Is Society Overscaled?

2 posts


Salo is gay.

Bob Dylan Roof

I've read the cabinet article but my journal access doesn't reach far enough back in time to the era of overpopulation hysteria where Calhoun's articles reside, so it's hard to evaluate the thesis.

The obvious criticism is that Calhoun only experimented on mice and rats, so the social pathologies he observed could have been emergent traits specific to the rodent genotype and the effects of scale on other species could be negligible. Another criticism is that the behaviors aren't really maladaptive social pathologies but rather economically and selectively efficient behaviors for that environment. This last criticism, if true, defangs the traditionalist-sociobiological normative conclusions that can be drawn from the experiment because it implies that a certain level of biological fitness is nevertheless being preserved in our society of social decay.

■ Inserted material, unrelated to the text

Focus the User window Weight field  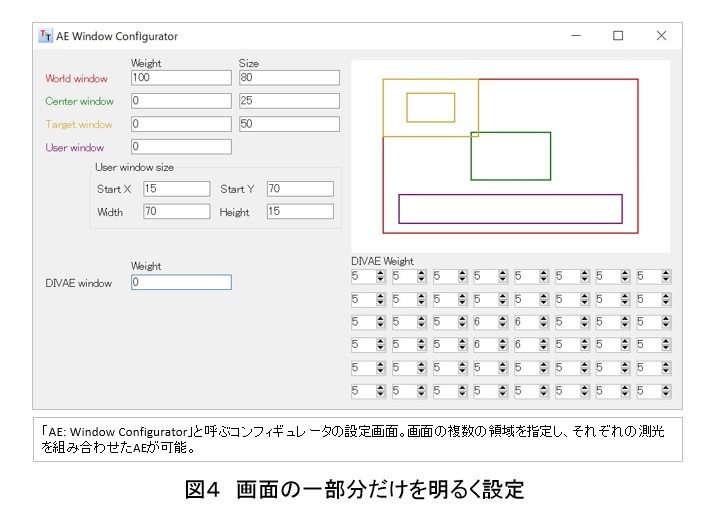coord(180,148)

On the other hand, I don't think we should discount the role of space in human conceptual existence. In an abstract sense, space marks out the boundaries of our social conceptual horizon by delimiting the possibilities of physical movement and power, which ultimately form the substance of our systems of morality and law. This might seem like a trivial observation, but it appears to have non-trivial effects that tend to catch humans off guard in the course of history. For example, Anglo-American property interests in land originally extended vertically from the center of the earth to the extreme reaches of the heavens, but with the invention of the airplane this norm had to be scrapped because it generated too many conflicts; spatial contiguity between spheres of influence is also another obvious example in international law. The insight in relation to law normally depends on the evolution of technology and the way it facilitates our capacity to project power.

Given these general observations from law, I can see how the physical effects, in the sense of less living space, and conceptual-behavior effects, in the sense of hyper- competition for mates, jobs, preftige etc., of scale could generate insurmountable conflicts with our old social conventions. I think it would be interesting if attempts were made at modeling these effects.